Spätesten dann wird auch der bis jetzt  schläfrigen Masse  bewusst sein, was die Stunde geschlagen hat.
Die Szenarien,  die dann folgen. kann sich jeder und jede, selbst vorstellen.

aCAMPadaBerlin 19. Oktober 2011 um 18:13  

Darf ich auf folgendes hinweisen: http://the-babyshambler.com/2011/10/17/pamphlet15o/

antiferengi 19. Oktober 2011 um 18:50  

@R@AZE 18/10:26 @Kaluptikus 18/20:45
Rein formal, und ausgehend vom Jetztzeitempfinden der Benachteiligten, kann man euch durchaus recht geben. Nach dieser Oberschicht, gibt es wohl nichts was phlegmatischer und selbstherrlicher ist, als diese Mittelschicht.

Der Witz ist, dass diese Trennung in Schichten, von oben nach unten, gewollt war, - und wie ich sehe, auch ihren Zweck erfüllt hat. Nachdem dieses Schichtenmodell, durch Bertelsmann und Forsa, unter dem Vorwand pseudowissenschaftlich-soziologischer Kalkulationsmodelle medial dermaßen verbreitet war, dass es auch jeder übernommen hatte, - war etwas gegeben, was Orson Welles wahrscheinlich schlicht und einfach, als "Konditionierung" bezeichnet hätte. Und wie ihr an euch selber merkt, - hat sie funktioniert. Wie bereits gesagt, - vollstes Verständnis für die Argumentation. Aber ich bitte zu bedenken, dass bei mancher Revolution, so mancher Revolutionär, von den Revolutionären gehängt wurde, weil alle das Opfer von Konditionierung anhand von einfachen symbolischen Klassifizierungen waren. Ein Angriff von oben nach unten, geht genauso fließend vonstatten, wie ein Angriff von unten nach oben. Ans Eingemachte, traut sich in der Regel keiner so richtig.

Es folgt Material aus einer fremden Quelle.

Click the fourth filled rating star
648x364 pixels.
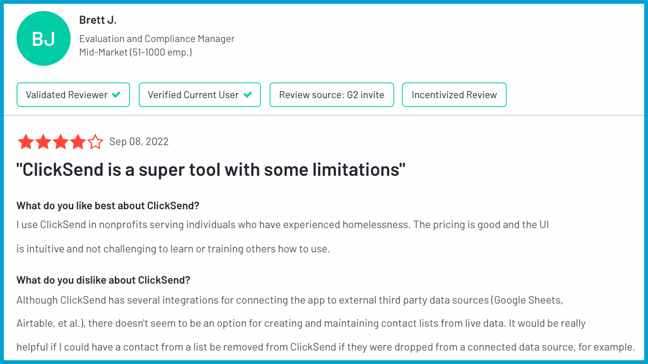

Anonym 19. Oktober 2011 um 19:46  

Wenn die Bewegung die Medien übernommen hat, würde ich mich freuen (als konventioneller Konsumist) sie während der abendlichen Nachrichtenaufbereitung als Kommentator zu sehen.

Anonym 20. Oktober 2011 um 16:01  

Ich stehe dieser ganzen Occopy-Bewegung ziemlich kritisch gegenüber. Es ist eine kleinbürgerliche Bewegung, sie ist führungslos, Ziele sind verschwommen, sofern überhaupt ein Ziel geäußert wird, nirgendwo die Idee einer Alternative zum Bestehenden, und im übrigen, so wollte es mir scheinen, war ich am Reichstag unter die Traumtänzer geraten. Nee, Freunde, so wird es nichts. Merkel und Hundt reiben sich über unseren "Protest" die Hände. Wir sind noch lange nicht da, wo es ernst für die Bande wird.

ad sinistram 20. Oktober 2011 um 18:57  

Wenn eine Bewegung nicht mit einer Heilslehre rumläuft, dann ist sie suspekt. Der Deutsche will entweder staatliche Ordnung oder einen detailierten Plan, wie es weitergehen kann.

Anonym 20. Oktober 2011 um 20:02  

Die richtig beschriebene Wut wird sich nicht kanalisieren lassen von Teilen der Unternehmerschaft , dazu sind die Probleme zu grundsätzlich.
Über die Entmenschlichung der Wirtschaft hinaus geht es auch um die Entmenschlichung des Zusammenlebens , also Dinge wie Mobbing , Denunziation von Nachbarn und Kollegen und ähnliche Dinge- der Feind sitzt nicht nur im Wirtschaftswesen.

Anonym 24. Oktober 2011 um 01:03  

muzungumike, du proklamierst:
"Wir müssen ihnen klar machen das es nicht darum geht ein neues sozialistisches Gebilde nach den alten Vorbild zu schaffen"

...sondern worum geht es dann? Das alles Interessierende sprichst Du nicht aus.